Efficient C language programming based on ARM-EEWORLD

Collect

introduction

ARM processors are widely used in various successful 32-bit embedded systems due to their advantages such as high performance, low power consumption and low cost. Improving execution speed and reducing code size are key requirements for embedded software design. Although most ARM compilers and debuggers have performance optimization tools, in order to ensure their correctness, the compiler must be stable and safe, and it is also limited by the processor's own structure. Therefore, programmers must implement code optimization based on understanding the working characteristics of the compiler. There are many code optimization methods, and this article describes the function optimization method.

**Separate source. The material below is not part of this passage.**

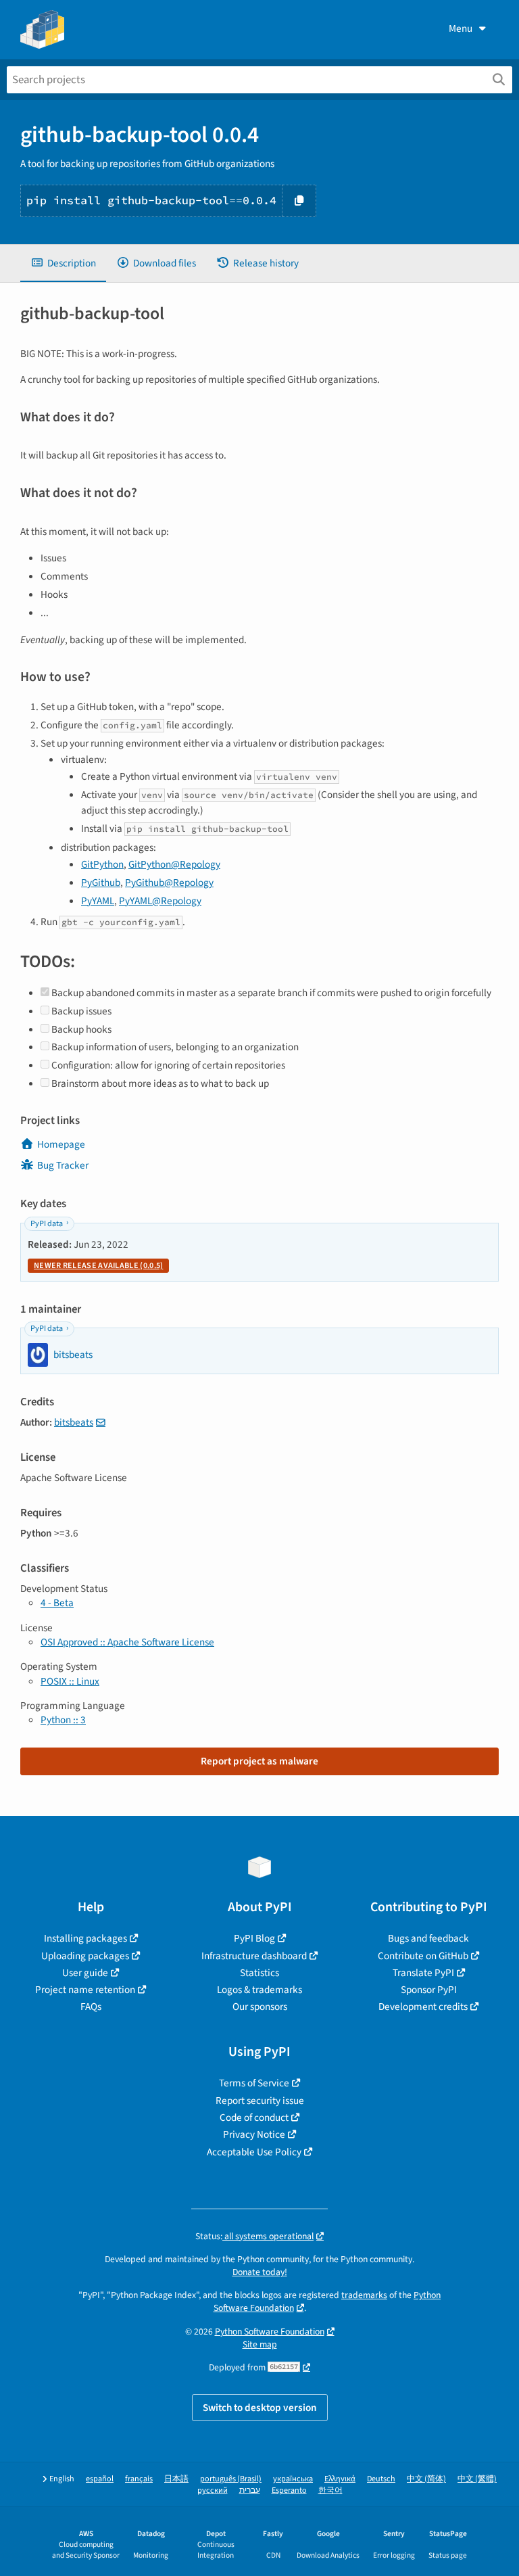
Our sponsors (259, 2006)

1 Data types of function local variables

Local variables include local variables within a function, function parameters, and function return values. Since ARM data operations are all 32-bit, even if the data itself only requires 8 or 16 bits, 32-bit data types int or lONg should be used as much as possible for these three types of local variables to improve code execution efficiency. The following analysis takes a simple sum function as an example.

Function add1 calculates the cumulative sum of the array array containing 10 words. add2 has the same function as add1, except that the type of the parameter array of function add1 is changed to 16-bit short, the type of the local variable i in the function is changed to 8-bit char, and sum is changed to 16-bit short. The C source code of add1 and add2 is as follows:

int add1(int *array){

unsigned int i;

int sum=0;

for(i=0;i<10;i++)

sum=sum+array[i];

return sum;

}

short add2(short *array){

char i;

short sum=0;

for(i=0;i<10;i++)

sum= sum+array[i];

return sum;

}

The compiled assembly code of add1 is:

add1

mov r2,r0

mov r0,#0

mov r1,#0

add1_loop

ldr r3,[r2,r1,lsl #2]

add r1,r1,#1

cmp r1,#0x0a

add r0,r3,r0

bcc add1_loop

mov pc,r14

The compiled assembly code of add2 is:

add2

mov r2,r0

mov r0,#0

mov r1,#0

add2_loop

add r3,[r2,r1,lsl #1]; add statement ①

ldrh r3,[r3,#0]

add r1,r1,#1

and r1,r1,0xff; add statement ②

cmp r1,#0x0a

add r0,r3,r0

bcc add2_loop

mov r0,r0,lsl #16; Add statement ③

mov r0,r0,asr #16; Add statement ④

mov pc,r14

Comparing the assembly codes of the add1 and add2 functions, we can find that the add2_loop loop has 4 more statements than the add1_loop loop.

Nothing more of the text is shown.